__Directions for this task__
Reproduce the data below word for word, keeping every line unchanged.

Data on locating visible targets
_ _ _

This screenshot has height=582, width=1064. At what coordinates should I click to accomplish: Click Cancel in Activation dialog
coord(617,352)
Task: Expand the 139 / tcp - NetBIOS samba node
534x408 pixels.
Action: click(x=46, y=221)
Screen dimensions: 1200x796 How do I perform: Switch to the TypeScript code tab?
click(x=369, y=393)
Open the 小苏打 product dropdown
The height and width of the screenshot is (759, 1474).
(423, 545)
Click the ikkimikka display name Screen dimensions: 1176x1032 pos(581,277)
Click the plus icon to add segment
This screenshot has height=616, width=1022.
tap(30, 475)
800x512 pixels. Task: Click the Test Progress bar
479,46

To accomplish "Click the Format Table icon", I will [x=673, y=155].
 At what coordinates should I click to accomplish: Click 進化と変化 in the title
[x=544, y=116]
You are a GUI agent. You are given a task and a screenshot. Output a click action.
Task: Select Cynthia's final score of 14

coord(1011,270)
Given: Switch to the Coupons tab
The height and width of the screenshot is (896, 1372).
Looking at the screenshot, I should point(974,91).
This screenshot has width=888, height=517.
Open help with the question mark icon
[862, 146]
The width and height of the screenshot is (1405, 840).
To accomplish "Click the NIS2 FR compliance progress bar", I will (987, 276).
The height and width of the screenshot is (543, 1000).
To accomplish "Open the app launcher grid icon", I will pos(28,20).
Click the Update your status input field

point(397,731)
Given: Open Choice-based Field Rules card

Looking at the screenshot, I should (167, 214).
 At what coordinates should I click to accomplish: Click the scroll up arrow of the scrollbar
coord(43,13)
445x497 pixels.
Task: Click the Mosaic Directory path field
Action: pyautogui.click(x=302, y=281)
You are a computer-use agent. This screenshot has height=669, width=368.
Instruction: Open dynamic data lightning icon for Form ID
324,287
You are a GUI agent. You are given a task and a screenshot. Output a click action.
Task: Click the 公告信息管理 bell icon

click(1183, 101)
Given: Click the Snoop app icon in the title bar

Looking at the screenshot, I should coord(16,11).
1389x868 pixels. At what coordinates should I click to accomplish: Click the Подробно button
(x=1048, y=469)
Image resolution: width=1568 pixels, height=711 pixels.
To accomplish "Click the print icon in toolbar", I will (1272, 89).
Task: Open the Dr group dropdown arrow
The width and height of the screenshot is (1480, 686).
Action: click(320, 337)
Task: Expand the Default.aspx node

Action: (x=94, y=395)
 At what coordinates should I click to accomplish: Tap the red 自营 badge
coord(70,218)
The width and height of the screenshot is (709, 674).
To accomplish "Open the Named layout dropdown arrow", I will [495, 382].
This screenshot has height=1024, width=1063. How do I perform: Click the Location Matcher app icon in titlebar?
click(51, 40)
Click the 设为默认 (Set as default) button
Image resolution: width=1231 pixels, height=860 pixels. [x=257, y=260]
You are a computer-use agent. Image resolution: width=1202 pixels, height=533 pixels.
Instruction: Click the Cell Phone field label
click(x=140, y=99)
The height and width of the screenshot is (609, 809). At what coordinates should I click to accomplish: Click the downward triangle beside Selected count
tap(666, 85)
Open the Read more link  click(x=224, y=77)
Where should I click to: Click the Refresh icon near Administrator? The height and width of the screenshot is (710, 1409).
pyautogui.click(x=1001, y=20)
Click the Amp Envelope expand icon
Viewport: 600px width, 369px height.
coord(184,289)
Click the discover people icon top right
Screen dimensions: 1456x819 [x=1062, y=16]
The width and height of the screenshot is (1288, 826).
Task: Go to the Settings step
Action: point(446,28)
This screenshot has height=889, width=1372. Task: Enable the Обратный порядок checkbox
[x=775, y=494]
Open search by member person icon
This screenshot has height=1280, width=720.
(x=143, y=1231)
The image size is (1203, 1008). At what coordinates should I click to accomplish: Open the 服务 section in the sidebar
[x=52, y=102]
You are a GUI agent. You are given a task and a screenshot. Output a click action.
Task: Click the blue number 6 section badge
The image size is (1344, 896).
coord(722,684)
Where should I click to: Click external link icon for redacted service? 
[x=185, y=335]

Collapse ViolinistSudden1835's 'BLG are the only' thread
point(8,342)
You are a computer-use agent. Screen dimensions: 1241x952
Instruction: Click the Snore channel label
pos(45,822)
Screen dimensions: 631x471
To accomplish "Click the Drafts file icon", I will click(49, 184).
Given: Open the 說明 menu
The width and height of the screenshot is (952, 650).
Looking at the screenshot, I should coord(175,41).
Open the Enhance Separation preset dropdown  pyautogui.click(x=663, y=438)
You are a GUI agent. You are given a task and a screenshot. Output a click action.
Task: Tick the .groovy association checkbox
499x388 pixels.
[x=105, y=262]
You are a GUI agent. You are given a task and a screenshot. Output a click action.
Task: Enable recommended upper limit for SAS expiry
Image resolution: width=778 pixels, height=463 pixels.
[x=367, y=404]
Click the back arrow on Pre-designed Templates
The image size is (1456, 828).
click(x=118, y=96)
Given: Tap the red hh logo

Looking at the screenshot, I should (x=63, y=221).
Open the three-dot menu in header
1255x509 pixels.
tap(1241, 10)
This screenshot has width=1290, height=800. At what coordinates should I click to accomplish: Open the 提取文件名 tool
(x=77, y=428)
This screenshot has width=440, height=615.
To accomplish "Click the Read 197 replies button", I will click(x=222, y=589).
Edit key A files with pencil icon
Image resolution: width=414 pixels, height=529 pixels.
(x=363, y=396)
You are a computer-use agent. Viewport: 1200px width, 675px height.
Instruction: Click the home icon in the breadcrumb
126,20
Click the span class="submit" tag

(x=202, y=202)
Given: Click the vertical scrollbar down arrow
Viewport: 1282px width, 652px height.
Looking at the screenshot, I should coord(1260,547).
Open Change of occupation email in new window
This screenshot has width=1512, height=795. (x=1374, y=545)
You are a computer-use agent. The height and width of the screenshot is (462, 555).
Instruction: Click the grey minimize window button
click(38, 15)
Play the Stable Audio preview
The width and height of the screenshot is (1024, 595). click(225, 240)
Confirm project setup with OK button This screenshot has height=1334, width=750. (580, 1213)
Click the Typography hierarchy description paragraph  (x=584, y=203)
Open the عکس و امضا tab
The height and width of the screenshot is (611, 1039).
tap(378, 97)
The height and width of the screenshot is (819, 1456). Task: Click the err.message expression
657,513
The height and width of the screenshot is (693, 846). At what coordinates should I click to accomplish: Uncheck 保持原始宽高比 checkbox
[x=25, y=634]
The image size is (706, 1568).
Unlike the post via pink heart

_ _ _

__Output for this exercise__
This screenshot has height=582, width=1064. At what coordinates should I click to accomplish: Click Cancel in Activation dialog
coord(617,352)
Task: Expand the 139 / tcp - NetBIOS samba node
534x408 pixels.
Action: click(x=46, y=221)
Screen dimensions: 1200x796 How do I perform: Switch to the TypeScript code tab?
click(x=369, y=393)
Open the 小苏打 product dropdown
The height and width of the screenshot is (759, 1474).
(423, 545)
Click the ikkimikka display name Screen dimensions: 1176x1032 pos(581,277)
Click the plus icon to add segment
This screenshot has height=616, width=1022.
tap(30, 475)
800x512 pixels. Task: Click the Test Progress bar
479,46

To accomplish "Click the Format Table icon", I will [x=673, y=155].
 At what coordinates should I click to accomplish: Click 進化と変化 in the title
[x=544, y=116]
You are a GUI agent. You are given a task and a screenshot. Output a click action.
Task: Select Cynthia's final score of 14

coord(1011,270)
Given: Switch to the Coupons tab
The height and width of the screenshot is (896, 1372).
Looking at the screenshot, I should point(974,91).
This screenshot has width=888, height=517.
Open help with the question mark icon
[862, 146]
The width and height of the screenshot is (1405, 840).
To accomplish "Click the NIS2 FR compliance progress bar", I will (987, 276).
The height and width of the screenshot is (543, 1000).
To accomplish "Open the app launcher grid icon", I will pos(28,20).
Click the Update your status input field

point(397,731)
Given: Open Choice-based Field Rules card

Looking at the screenshot, I should (167, 214).
 At what coordinates should I click to accomplish: Click the scroll up arrow of the scrollbar
coord(43,13)
445x497 pixels.
Task: Click the Mosaic Directory path field
Action: pyautogui.click(x=302, y=281)
You are a computer-use agent. This screenshot has height=669, width=368.
Instruction: Open dynamic data lightning icon for Form ID
324,287
You are a GUI agent. You are given a task and a screenshot. Output a click action.
Task: Click the 公告信息管理 bell icon

click(1183, 101)
Given: Click the Snoop app icon in the title bar

Looking at the screenshot, I should coord(16,11).
1389x868 pixels. At what coordinates should I click to accomplish: Click the Подробно button
(x=1048, y=469)
Image resolution: width=1568 pixels, height=711 pixels.
To accomplish "Click the print icon in toolbar", I will (1272, 89).
Task: Open the Dr group dropdown arrow
The width and height of the screenshot is (1480, 686).
Action: click(320, 337)
Task: Expand the Default.aspx node

Action: (x=94, y=395)
 At what coordinates should I click to accomplish: Tap the red 自营 badge
coord(70,218)
The width and height of the screenshot is (709, 674).
To accomplish "Open the Named layout dropdown arrow", I will [495, 382].
This screenshot has height=1024, width=1063. How do I perform: Click the Location Matcher app icon in titlebar?
click(51, 40)
Click the 设为默认 (Set as default) button
Image resolution: width=1231 pixels, height=860 pixels. [x=257, y=260]
You are a computer-use agent. Image resolution: width=1202 pixels, height=533 pixels.
Instruction: Click the Cell Phone field label
click(x=140, y=99)
The height and width of the screenshot is (609, 809). At what coordinates should I click to accomplish: Click the downward triangle beside Selected count
tap(666, 85)
Open the Read more link  click(x=224, y=77)
Where should I click to: Click the Refresh icon near Administrator? The height and width of the screenshot is (710, 1409).
pyautogui.click(x=1001, y=20)
Click the Amp Envelope expand icon
Viewport: 600px width, 369px height.
coord(184,289)
Click the discover people icon top right
Screen dimensions: 1456x819 [x=1062, y=16]
The width and height of the screenshot is (1288, 826).
Task: Go to the Settings step
Action: point(446,28)
This screenshot has height=889, width=1372. Task: Enable the Обратный порядок checkbox
[x=775, y=494]
Open search by member person icon
This screenshot has height=1280, width=720.
(x=143, y=1231)
The image size is (1203, 1008). At what coordinates should I click to accomplish: Open the 服务 section in the sidebar
[x=52, y=102]
You are a GUI agent. You are given a task and a screenshot. Output a click action.
Task: Click the blue number 6 section badge
The image size is (1344, 896).
coord(722,684)
Where should I click to: Click external link icon for redacted service? 
[x=185, y=335]

Collapse ViolinistSudden1835's 'BLG are the only' thread
point(8,342)
You are a computer-use agent. Screen dimensions: 1241x952
Instruction: Click the Snore channel label
pos(45,822)
Screen dimensions: 631x471
To accomplish "Click the Drafts file icon", I will click(49, 184).
Given: Open the 說明 menu
The width and height of the screenshot is (952, 650).
Looking at the screenshot, I should coord(175,41).
Open the Enhance Separation preset dropdown  pyautogui.click(x=663, y=438)
You are a GUI agent. You are given a task and a screenshot. Output a click action.
Task: Tick the .groovy association checkbox
499x388 pixels.
[x=105, y=262]
You are a GUI agent. You are given a task and a screenshot. Output a click action.
Task: Enable recommended upper limit for SAS expiry
Image resolution: width=778 pixels, height=463 pixels.
[x=367, y=404]
Click the back arrow on Pre-designed Templates
The image size is (1456, 828).
click(x=118, y=96)
Given: Tap the red hh logo

Looking at the screenshot, I should (x=63, y=221).
Open the three-dot menu in header
1255x509 pixels.
tap(1241, 10)
This screenshot has width=1290, height=800. At what coordinates should I click to accomplish: Open the 提取文件名 tool
(x=77, y=428)
This screenshot has width=440, height=615.
To accomplish "Click the Read 197 replies button", I will click(x=222, y=589).
Edit key A files with pencil icon
Image resolution: width=414 pixels, height=529 pixels.
(x=363, y=396)
You are a computer-use agent. Viewport: 1200px width, 675px height.
Instruction: Click the home icon in the breadcrumb
126,20
Click the span class="submit" tag

(x=202, y=202)
Given: Click the vertical scrollbar down arrow
Viewport: 1282px width, 652px height.
Looking at the screenshot, I should coord(1260,547).
Open Change of occupation email in new window
This screenshot has width=1512, height=795. (x=1374, y=545)
You are a computer-use agent. The height and width of the screenshot is (462, 555).
Instruction: Click the grey minimize window button
click(38, 15)
Play the Stable Audio preview
The width and height of the screenshot is (1024, 595). click(225, 240)
Confirm project setup with OK button This screenshot has height=1334, width=750. (580, 1213)
Click the Typography hierarchy description paragraph  (x=584, y=203)
Open the عکس و امضا tab
The height and width of the screenshot is (611, 1039).
tap(378, 97)
The height and width of the screenshot is (819, 1456). Task: Click the err.message expression
657,513
The height and width of the screenshot is (693, 846). At what coordinates should I click to accomplish: Uncheck 保持原始宽高比 checkbox
[x=25, y=634]
The image size is (706, 1568).
Unlike the post via pink heart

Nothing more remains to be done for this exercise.